Depuis sept ans, des députés de gauche comme de droite ont plusieurs fois remis en doute la légitimité de ce cadeau fiscal, sans succès. De fait, la jurisprudence du Conseil d’État stipule qu'une telle souplesse ne peut être accordée que si les contrôles internes de l'entreprise n'ont pas été défaillants. Or la commission bancaire a infligé dès juillet 2008 un blâme à la Société générale et une sanction de 4 millions d'euros pour l'indigence de ses contrôles internes. Et en mars 2014, la Cour de cassation a invalidé la décision de justice condamnant Jérôme Kerviel à payer 5 milliards d'euros de dommages et intérêts à la Société générale, jugeant que Kerviel, condamné au pénal à 5 ans de prison dont trois ferme, n'était pas le seul responsable des pertes de la banque. Publié récemment par Mediapart, le témoignage explosif de Nathalie Le Roy, chargée de l'enquête Kerviel à la brigade financière, a relancé les interrogations des élus.

« De récentes révélations et nombreux témoignages d'experts mettent en doute la thèse de l'ignorance par la Société générale des activités de son trader », écrivent les 21 députés socialistes, dont Yann Galut, Sandrine Mazetier, Arnaud Leroy (proche d'Arnaud Montebourg), le "moscoviciste" Émeric Brehier, ou les "frondeurs" Pascal Cherki et Philippe Nogues. Dans leur lettre, ils disent s'« étonn[er]» que la banque n'ait toujours pas remboursé cette somme malgré la décision de la Cour de cassation. Ils reposent une nouvelle fois la question de la « légitimité juridique de la disposition fiscale accordée à la Société Générale » et demandent des comptes au ministre : « Si elle s'avère infondée (…) quelles mesures allez-vous mettre en œuvre pour obtenir le remboursement des 2,2 milliards d'allègement fiscal indûment versés à la Société générale par le Trésor Public ? »

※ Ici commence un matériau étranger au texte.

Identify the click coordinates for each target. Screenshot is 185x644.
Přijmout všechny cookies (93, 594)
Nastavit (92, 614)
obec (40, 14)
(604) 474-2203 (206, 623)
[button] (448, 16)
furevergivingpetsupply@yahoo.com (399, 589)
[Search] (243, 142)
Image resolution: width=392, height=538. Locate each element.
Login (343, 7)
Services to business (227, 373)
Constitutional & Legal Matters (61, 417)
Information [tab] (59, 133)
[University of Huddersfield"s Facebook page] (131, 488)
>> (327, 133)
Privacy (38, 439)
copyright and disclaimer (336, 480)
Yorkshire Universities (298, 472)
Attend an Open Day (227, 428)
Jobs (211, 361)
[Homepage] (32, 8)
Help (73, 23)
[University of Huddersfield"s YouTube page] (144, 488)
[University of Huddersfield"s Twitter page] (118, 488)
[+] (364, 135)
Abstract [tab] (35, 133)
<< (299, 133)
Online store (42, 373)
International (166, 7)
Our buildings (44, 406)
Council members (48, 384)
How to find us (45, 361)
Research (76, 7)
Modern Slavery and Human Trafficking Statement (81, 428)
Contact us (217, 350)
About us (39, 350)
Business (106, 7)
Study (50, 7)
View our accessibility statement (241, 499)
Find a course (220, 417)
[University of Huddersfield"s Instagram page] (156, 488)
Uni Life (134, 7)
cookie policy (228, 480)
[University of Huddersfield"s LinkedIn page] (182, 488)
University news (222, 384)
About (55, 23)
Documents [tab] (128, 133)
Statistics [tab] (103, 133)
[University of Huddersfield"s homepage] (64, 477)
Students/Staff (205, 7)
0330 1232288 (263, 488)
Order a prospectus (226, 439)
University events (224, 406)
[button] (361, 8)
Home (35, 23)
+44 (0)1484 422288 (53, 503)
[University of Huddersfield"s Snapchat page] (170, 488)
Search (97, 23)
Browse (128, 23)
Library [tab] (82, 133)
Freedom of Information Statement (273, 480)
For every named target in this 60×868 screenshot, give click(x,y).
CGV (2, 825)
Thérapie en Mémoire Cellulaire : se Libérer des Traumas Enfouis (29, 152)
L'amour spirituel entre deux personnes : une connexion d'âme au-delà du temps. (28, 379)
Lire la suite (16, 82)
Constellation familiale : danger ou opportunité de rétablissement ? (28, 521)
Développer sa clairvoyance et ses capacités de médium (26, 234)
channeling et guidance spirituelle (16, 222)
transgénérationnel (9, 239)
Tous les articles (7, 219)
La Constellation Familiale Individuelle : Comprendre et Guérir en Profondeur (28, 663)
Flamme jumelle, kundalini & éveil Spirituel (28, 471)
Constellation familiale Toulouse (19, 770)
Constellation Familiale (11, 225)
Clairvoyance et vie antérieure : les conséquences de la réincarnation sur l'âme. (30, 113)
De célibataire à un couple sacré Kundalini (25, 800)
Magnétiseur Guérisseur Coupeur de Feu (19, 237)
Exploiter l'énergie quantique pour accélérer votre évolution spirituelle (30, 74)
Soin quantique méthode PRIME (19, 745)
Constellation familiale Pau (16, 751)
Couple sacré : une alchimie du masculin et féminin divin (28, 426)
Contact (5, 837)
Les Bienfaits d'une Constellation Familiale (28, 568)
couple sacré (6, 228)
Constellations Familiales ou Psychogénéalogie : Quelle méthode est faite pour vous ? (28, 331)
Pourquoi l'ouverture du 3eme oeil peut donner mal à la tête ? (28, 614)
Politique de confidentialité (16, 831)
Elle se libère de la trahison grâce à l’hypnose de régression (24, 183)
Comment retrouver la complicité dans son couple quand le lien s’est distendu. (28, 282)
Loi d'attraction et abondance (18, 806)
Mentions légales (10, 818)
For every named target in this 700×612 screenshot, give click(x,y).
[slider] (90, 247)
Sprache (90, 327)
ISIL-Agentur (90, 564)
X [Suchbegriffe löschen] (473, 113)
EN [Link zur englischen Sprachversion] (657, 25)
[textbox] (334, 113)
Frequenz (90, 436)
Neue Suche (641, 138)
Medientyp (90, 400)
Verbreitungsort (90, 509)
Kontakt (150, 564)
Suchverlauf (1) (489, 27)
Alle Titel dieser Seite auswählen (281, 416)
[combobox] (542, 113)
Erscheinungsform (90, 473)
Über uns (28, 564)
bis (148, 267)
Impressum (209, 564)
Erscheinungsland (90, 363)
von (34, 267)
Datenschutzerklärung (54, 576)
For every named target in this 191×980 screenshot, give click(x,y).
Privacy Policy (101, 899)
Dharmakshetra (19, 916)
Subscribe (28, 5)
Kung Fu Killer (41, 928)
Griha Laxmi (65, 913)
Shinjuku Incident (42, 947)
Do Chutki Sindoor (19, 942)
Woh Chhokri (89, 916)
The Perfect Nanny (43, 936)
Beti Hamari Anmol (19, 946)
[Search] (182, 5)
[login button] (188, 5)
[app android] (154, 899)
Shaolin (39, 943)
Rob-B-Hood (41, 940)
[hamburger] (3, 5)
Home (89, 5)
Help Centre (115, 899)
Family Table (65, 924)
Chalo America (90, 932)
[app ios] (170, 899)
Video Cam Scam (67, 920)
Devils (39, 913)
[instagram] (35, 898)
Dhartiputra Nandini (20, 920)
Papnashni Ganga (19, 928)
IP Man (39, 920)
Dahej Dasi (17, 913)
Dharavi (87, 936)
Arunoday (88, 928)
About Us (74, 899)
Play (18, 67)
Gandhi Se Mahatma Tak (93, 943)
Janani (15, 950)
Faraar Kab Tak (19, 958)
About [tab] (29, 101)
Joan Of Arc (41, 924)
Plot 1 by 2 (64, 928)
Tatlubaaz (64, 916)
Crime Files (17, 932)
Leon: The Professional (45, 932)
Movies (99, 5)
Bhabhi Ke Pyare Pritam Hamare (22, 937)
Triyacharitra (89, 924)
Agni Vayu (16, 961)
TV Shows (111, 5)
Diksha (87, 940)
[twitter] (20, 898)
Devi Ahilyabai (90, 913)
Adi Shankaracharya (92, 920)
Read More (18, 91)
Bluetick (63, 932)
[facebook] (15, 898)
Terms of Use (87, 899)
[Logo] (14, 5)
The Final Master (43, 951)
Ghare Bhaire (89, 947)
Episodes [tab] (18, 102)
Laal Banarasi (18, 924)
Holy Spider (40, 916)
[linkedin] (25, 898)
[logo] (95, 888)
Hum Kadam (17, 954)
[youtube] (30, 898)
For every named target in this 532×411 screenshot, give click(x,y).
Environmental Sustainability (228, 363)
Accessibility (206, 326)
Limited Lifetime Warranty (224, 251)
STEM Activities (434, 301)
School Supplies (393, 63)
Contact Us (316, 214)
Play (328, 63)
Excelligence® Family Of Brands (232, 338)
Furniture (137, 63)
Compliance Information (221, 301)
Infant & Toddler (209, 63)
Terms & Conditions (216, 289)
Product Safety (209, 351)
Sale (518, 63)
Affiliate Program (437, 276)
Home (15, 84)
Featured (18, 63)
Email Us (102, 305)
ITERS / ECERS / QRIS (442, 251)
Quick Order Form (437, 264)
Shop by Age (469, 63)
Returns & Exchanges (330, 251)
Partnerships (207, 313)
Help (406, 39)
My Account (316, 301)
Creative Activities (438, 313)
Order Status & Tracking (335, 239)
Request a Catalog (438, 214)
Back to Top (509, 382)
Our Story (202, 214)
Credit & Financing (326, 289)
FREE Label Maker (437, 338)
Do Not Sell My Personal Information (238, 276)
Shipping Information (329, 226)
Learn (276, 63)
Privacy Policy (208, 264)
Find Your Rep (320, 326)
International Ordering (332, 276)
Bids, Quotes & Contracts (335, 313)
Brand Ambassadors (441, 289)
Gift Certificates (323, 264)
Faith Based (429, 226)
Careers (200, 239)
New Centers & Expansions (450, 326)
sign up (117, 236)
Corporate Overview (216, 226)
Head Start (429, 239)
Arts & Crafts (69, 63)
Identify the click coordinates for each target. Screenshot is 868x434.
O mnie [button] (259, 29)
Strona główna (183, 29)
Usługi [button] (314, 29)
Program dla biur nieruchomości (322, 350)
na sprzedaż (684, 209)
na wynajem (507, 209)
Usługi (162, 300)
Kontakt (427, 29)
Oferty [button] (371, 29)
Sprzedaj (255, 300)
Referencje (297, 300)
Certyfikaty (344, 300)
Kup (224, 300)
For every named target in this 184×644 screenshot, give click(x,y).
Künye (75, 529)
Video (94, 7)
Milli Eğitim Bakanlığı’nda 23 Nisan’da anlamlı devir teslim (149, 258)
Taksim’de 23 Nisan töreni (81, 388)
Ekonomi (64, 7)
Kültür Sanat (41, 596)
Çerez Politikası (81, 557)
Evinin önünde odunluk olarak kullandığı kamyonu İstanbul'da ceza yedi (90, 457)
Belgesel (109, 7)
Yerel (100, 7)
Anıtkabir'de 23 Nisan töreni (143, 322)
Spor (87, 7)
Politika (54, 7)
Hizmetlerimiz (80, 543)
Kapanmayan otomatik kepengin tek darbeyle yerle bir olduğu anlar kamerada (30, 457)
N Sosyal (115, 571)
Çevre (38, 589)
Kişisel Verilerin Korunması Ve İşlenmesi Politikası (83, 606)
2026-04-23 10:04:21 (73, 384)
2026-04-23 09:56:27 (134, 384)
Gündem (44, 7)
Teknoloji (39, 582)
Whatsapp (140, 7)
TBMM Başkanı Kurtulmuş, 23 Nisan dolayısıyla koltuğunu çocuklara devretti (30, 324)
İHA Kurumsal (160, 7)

Ils s'interrogent enfin à nouveau « sur le montant réel des pertes subies par la Société générale » dans l'affaire Kerviel. La banque les a estimées à 4,9 milliards d'euros, mais ce montant n'a jamais été expertisé, rappellent-ils. Ils réclament d'ailleurs une « enquête officielle » de Bercy pour faire toute la lumière sur ces pertes.

Les députés espèrent obtenir une réponse rapide du ministre. Depuis des années, que le pouvoir soit de droite ou de gauche, Bercy a toujours opposé le secret fiscal pour ne pas répondre aux parlementaires. Mais le 19 mai, deux jours après les révélations de Mediapart, le cabinet de Michel Sapin avait indiqué pour la première fois qu’il pourrait revenir sur ce gros cadeau fiscal. Le cabinet du ministre des finances avait alors déclaré que « si une décision de justice était prise, dans le cadre des procédures en cours ou d’une procédure à venir, et établissait une prise de risque excessive et consciente des dirigeants » de la Société générale, « l’administration fiscale aurait à en tenir compte ». Les députés, qui soulignent combien le recouvrement d'une telle somme serait bienvenu « dans ce contexte économique et budgétaire difficile », attendent la réponse de pied ferme.

Cette semaine à l'Assemblée nationale, des élus de gauche comme de droite ont par ailleurs demandé la révision du procès Kerviel et la création d'une commission d'enquête parmementaire.